What the task requires: Please copy all of the material below word for word, leaving out the pictures.

Records in a dataset:
══════════════════════════════
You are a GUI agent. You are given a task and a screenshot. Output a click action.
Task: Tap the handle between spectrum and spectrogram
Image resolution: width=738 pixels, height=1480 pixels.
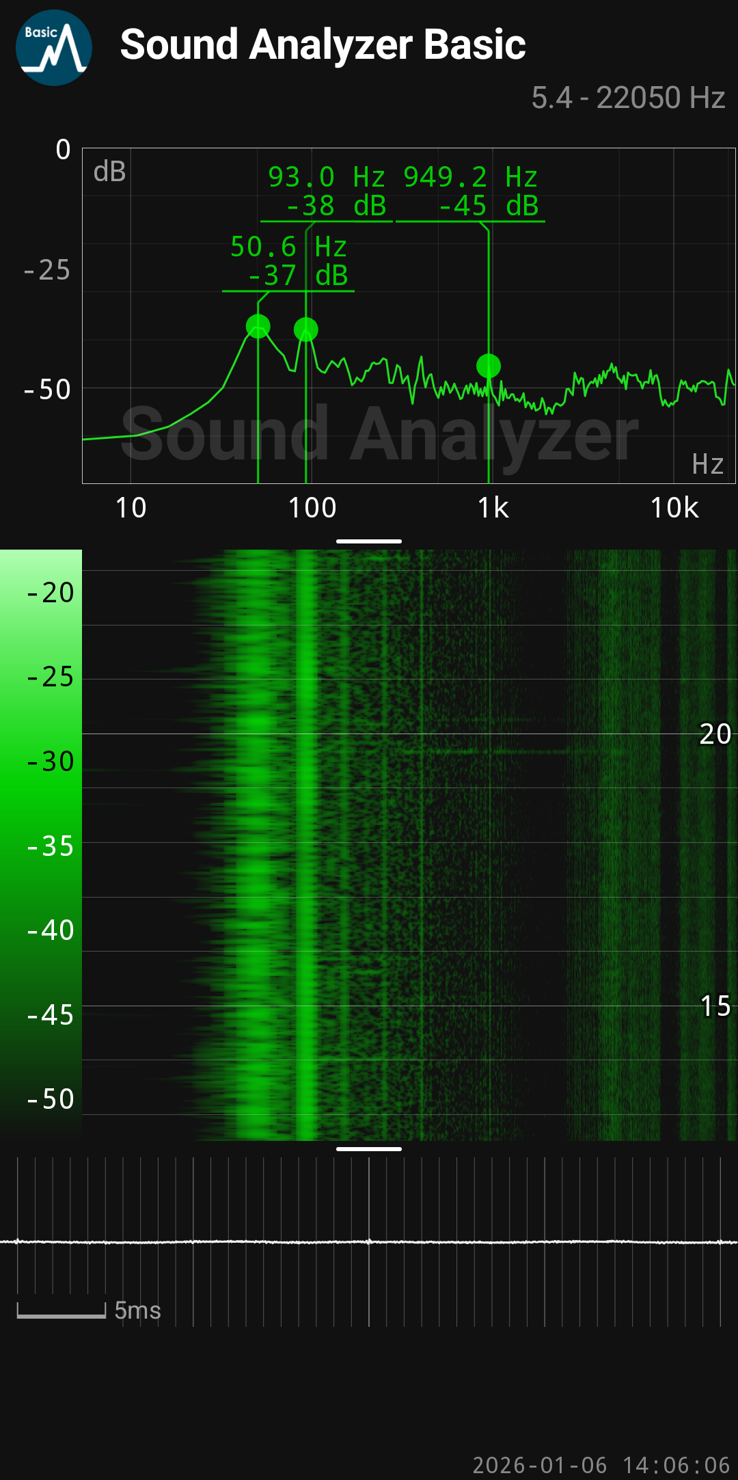369,541
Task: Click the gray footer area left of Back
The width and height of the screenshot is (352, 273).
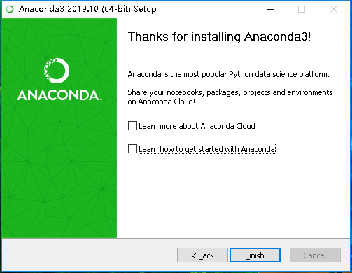Action: [x=89, y=256]
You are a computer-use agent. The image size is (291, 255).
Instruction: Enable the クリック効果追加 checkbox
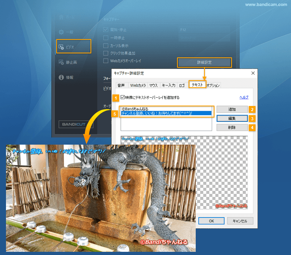pyautogui.click(x=106, y=53)
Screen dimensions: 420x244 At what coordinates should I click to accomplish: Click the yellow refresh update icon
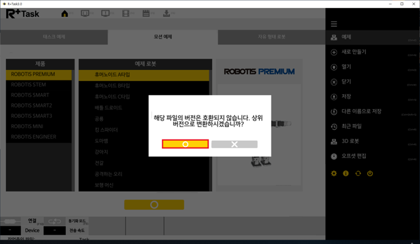pyautogui.click(x=358, y=173)
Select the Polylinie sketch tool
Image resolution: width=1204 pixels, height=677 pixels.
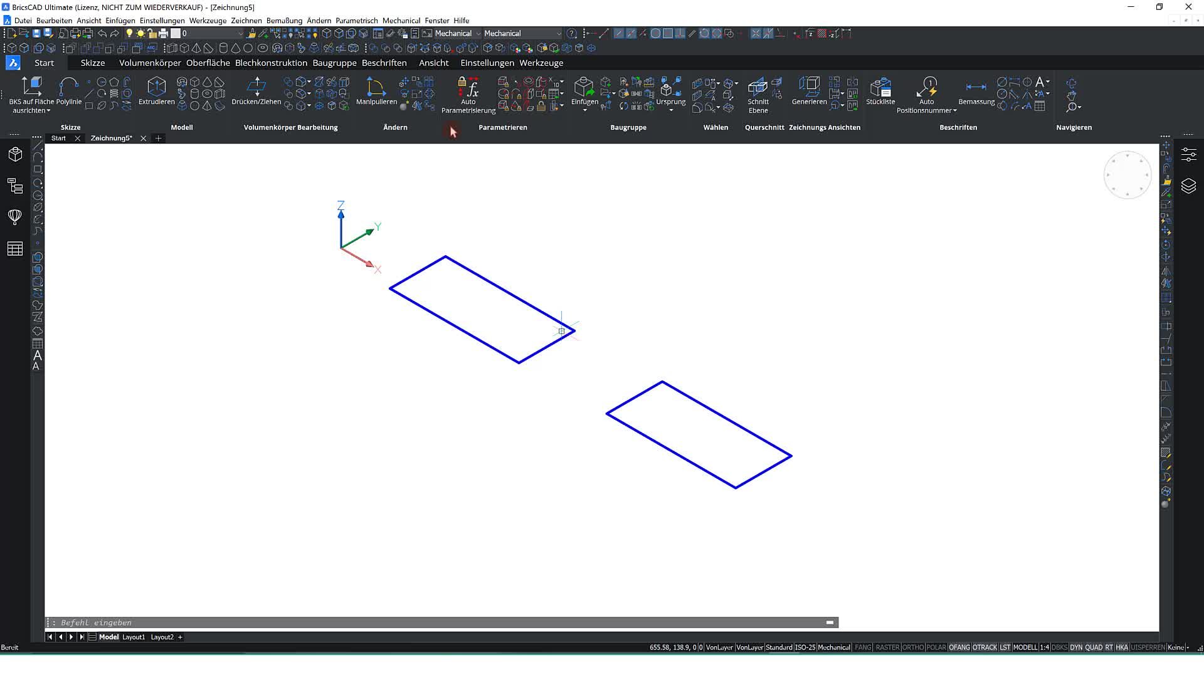coord(68,87)
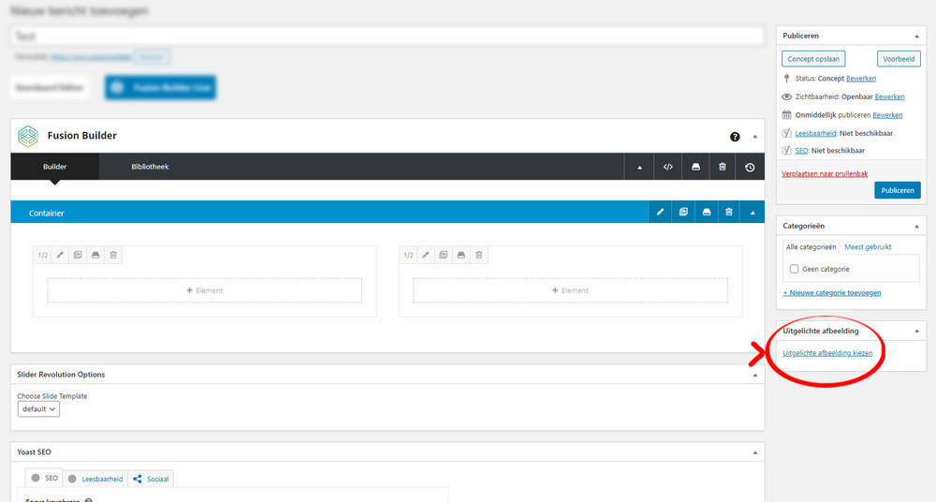Check the Geen categorie checkbox
The height and width of the screenshot is (502, 936).
pyautogui.click(x=794, y=269)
══════════════════════════════
Reply:
You are a GUI agent. You are given a task and a screenshot. Output a click action.
Task: Tap the handle between spectrum and spectrogram
Image resolution: width=738 pixels, height=1480 pixels.
369,541
Task: Click the gray footer area left of Back
The width and height of the screenshot is (352, 273).
Action: [x=89, y=256]
You are a computer-use agent. The image size is (291, 255).
Instruction: Enable the クリック効果追加 checkbox
pyautogui.click(x=106, y=53)
Screen dimensions: 420x244 At what coordinates should I click to accomplish: Click the yellow refresh update icon
pyautogui.click(x=358, y=173)
Select the Polylinie sketch tool
Image resolution: width=1204 pixels, height=677 pixels.
coord(68,87)
Check the Geen categorie checkbox
The height and width of the screenshot is (502, 936).
pyautogui.click(x=794, y=269)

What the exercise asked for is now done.